Moriarty halts speaking, hand motioning restrictively to the rather slow progress Flynn is making with the lock. Eve steps forward impatiently and takes the pick out of Flynn’s hand, bumping him out of the way with her hip. 

“Keep talking,” she orders Moriarty.

“Well, if we come away from the limitations of Europe, we can easily find other examples of early actresses.” 

The lock pops free with a clink, and Eve pulls the wooden bolt out from the frame. 

“Women performers in early times were often prostitutes,” Moriarty continues, removing his head from the stockade as she lifts the bar, “the racy, suggestive themes of the plays were their main appeal.”

“For instance?” Eve prompts, lowering the bar and turning to face him.

“This is a waste of time!” cries Flynn, pacing away from them and back again. “We need to be enacting a plan! My plan!” 

“For instance,” Moriarty responds, ignoring the Librarian’s impatient urging, “early female kabuki in Japan. Before women were banned from performing in sixteen twenty-nine, kabuki was a popular form of entertainment in the red-light district of Edo.” 

Eve hums, fascinated. “I did not know that.” 

“An even earlier example would be Theodora,” Moriarty smiles, cocksure, placing a forearm above his head against one of the stock’s wooden posts and leaning forward, “perhaps the most famous of mime actresses, women who earned their living by a combination of their theatrical and sexual skills in ancient Rome.”

Eve’s eyebrows hike up. “Sexual skills?” 

“Yes, live performances often included…” Moriarty halts as Eve’s eyebrows travel up a little further, and his smile widens. 

“…Let’s just say explicitly raunchy acts,” he amends. “Not that the “indecency” of her occupation took away from her in any measure, Theodora went on to marry the Emperor Justinian I, despite widespread disapproval, and became a powerful Empress of the Byzantine Empire.”
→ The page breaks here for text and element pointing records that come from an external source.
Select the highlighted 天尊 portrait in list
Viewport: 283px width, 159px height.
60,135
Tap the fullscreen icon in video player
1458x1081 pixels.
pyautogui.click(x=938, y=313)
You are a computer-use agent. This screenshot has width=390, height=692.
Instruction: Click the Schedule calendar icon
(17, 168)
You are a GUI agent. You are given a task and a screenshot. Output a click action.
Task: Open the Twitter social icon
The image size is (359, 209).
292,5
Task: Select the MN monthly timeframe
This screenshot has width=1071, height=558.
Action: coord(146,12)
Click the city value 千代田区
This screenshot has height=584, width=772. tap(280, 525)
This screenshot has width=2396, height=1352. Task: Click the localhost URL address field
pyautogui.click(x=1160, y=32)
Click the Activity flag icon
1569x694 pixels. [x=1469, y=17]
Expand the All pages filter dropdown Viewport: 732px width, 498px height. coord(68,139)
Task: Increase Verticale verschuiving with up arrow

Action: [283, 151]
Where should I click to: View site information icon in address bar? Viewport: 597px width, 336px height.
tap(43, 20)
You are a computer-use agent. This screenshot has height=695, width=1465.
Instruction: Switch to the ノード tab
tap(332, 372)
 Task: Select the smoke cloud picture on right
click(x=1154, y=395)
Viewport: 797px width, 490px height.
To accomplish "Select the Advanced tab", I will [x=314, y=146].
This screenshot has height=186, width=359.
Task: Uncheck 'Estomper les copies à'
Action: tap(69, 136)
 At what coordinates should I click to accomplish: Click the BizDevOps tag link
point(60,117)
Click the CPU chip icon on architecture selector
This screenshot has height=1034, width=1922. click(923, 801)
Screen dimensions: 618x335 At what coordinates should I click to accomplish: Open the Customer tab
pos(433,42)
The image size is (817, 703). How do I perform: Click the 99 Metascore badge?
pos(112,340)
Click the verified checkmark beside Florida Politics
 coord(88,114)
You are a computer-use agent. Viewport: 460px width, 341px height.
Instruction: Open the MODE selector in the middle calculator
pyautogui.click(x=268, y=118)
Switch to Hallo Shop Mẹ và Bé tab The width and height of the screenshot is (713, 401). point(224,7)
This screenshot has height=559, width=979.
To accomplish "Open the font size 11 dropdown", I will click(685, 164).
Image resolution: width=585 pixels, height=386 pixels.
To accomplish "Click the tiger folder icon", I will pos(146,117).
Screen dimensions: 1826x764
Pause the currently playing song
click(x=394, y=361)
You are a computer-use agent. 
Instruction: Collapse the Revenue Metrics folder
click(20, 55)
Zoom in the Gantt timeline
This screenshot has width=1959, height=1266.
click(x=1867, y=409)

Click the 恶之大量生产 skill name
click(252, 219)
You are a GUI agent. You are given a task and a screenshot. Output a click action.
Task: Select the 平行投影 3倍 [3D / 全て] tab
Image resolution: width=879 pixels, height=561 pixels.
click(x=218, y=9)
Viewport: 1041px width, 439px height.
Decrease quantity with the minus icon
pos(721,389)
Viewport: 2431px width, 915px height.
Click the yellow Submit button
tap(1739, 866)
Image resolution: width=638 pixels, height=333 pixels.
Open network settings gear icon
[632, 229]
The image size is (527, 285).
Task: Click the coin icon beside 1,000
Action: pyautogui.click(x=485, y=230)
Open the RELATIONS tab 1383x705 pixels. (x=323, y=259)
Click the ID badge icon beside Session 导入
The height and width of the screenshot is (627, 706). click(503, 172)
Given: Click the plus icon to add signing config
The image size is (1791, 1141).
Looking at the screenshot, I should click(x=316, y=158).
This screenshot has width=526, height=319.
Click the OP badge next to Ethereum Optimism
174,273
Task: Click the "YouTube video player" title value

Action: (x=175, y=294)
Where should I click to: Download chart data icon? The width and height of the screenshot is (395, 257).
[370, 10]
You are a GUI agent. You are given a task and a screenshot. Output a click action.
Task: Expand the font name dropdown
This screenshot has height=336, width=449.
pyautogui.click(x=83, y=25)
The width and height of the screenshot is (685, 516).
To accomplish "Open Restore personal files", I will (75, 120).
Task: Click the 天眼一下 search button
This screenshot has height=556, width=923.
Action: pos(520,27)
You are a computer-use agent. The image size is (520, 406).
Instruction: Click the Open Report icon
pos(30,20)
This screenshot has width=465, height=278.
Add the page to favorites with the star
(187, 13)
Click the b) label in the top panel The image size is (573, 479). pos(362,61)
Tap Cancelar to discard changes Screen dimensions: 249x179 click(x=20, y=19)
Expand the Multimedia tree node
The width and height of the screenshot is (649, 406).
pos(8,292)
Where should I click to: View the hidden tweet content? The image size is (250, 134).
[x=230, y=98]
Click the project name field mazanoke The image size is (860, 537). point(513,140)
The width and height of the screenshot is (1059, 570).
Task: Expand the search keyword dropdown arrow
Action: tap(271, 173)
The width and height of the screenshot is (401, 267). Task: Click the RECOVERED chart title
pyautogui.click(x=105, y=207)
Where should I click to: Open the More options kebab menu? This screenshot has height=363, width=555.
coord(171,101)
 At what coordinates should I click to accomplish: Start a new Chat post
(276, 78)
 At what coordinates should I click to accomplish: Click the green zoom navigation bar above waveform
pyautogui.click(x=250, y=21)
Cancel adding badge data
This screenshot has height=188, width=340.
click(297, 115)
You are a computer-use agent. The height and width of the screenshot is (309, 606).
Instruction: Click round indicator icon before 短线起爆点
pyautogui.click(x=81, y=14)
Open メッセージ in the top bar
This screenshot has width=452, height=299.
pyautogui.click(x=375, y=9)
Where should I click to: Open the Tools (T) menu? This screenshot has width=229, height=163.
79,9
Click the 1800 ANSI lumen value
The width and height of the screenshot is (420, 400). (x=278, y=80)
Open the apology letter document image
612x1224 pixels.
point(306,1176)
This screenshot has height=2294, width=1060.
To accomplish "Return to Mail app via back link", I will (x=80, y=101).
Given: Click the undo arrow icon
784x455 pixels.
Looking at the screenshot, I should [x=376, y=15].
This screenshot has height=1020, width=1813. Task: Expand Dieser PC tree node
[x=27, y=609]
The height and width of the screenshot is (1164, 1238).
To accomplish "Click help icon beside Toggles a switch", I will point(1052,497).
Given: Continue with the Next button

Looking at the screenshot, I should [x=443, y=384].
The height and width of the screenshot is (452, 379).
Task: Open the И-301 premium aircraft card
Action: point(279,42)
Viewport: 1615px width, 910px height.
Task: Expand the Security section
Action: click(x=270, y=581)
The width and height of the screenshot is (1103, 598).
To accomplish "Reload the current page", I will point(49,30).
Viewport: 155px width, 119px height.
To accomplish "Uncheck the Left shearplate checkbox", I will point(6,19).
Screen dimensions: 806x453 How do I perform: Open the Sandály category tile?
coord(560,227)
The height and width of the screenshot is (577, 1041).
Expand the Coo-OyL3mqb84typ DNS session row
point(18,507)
“Fascinating,” she acknowledges, unable to help the excited tingle brushing out from her chest as he so casually references such illicit topics. And it is fascinating. Made even more so by the voice telling it, the conspiratorial warmth of it, the murmured inflections making this little history lesson seem personal and private. 

But it isn’t private, and they’re not alone. She glances up to see a harsh expression slashed across Flynn’s brows. She realizes how close they’re standing, how intimate this must seem. 

Time to change the subject. 

“And female playwrights?” she enquires, pointedly putting a little distance between them. “I’m sure there were a few at some point.”

Inferring her discomfort, Moriarty takes a step back, a soft but chagrined smile briefly ticking up the side of his mouth. “One could argue that the first playwright after the ancient times was a woman. A nun, the earliest-known woman poet in Germany, named Hrosvitha. She wrote in Latin, her legends either in hexameters or elegiac verse; her plays in prose, her grasp of the language was exceptional, her knowledge of classic authors reflected clearly in her works. She was a bridge between antiquity and modernity, called "the most remarkable woman of her time,” her time being the tenth century.”

“And how do you know all this?” Flynn butts in, irritable and combative. 

“I’m rather a fond appreciator of the theatrical arts myself,” Moriarty replies, though his eyes never leave Eve’s own. “I thought brushing up on their history could do no harm.” 

Flint sputters in the background. “I’m sorry, appreciator of the theatrical arts? Did everyone momentarily have a lapse in memory and forget that he just tried to kill Shakespeare?”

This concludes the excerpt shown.